Maybe it is no coincidence that I included exactly this example.
Unspoken in this claim of machines 'tainting' or 'corrupting' culture is the idea of authenticity.
I didn't claim 'tainting' or 'corrupting' culture, not even unspoken. Who am I to argue against the productive forces?
It really reminds me of the moral panic surrounding algorithmic news and platform-driven disinformation, where pundits lamented the shift from truth to 'post-truth.'  This is not to suggest that misinformation is not an issue, nor that veracity doesn't matter (i.e. Rohingya and Facebook). But the premise of some halcyon age of truth prior to the digital needs to get wrecked.
I agree. Only, I never equaled 'uncontaminated' to a "truth prior to the digital", I equaled it to a snapshot that doesn't contain material created by transformer models.
Yes, Large language models and other AI technologies do introduce new conditions, generating truth claims rapidly and at scale. But rather than hand-wringing about 'fake news,' it's more productive to see how they splice together several truth theories (coherence, consensus, social construction, etc) into new formations.

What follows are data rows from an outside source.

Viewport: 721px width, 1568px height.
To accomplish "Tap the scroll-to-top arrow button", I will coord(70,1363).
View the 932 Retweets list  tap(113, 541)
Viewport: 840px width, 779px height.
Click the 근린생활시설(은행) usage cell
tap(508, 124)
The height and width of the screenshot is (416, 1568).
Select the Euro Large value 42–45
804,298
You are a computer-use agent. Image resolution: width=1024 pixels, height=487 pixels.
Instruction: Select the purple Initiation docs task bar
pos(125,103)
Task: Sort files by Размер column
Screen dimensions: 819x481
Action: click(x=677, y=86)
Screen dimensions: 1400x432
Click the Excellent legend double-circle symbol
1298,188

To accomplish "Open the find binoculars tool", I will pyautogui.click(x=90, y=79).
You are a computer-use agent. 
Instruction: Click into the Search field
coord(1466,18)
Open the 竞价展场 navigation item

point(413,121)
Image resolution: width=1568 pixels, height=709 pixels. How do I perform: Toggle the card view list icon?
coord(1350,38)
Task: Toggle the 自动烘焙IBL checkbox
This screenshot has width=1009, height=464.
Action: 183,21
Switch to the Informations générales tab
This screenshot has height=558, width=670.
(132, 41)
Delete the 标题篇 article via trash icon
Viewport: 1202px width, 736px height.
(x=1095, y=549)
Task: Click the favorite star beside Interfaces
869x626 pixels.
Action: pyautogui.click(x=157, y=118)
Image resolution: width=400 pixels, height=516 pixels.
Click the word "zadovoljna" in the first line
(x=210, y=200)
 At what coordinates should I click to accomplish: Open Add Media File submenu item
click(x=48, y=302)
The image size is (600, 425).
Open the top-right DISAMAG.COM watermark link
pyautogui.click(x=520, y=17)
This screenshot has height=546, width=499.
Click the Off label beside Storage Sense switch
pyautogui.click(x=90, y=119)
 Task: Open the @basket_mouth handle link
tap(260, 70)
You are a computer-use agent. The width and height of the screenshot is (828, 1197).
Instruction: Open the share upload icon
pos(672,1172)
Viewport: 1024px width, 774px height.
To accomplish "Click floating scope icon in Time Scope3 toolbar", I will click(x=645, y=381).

I was more interested in two points:

1.) Subversion: What I called in my original text the 'data space' (created through cultural snapshots as suggested by Eva Cetinic) is an already biased, largely uncurated information space where image data and language data are scaped and then mathemtically-statistically merged together. The focus point here is the sheer scale on which this happens. GPT-3 and CLIP are techniques that both build on massive datascraping (compared for instance to GANs) so that it is only possible for well funded organizations such as Open-AI or LAION to build these datasets. This dataspace could be spammed a) if you want to subvert it and b) if you'd want to advertise. The spam would need to be on a large scale in order to influence the next (contaminated) iteration of a cultural snapshot. In that sense only I used the un/contaminated distinction.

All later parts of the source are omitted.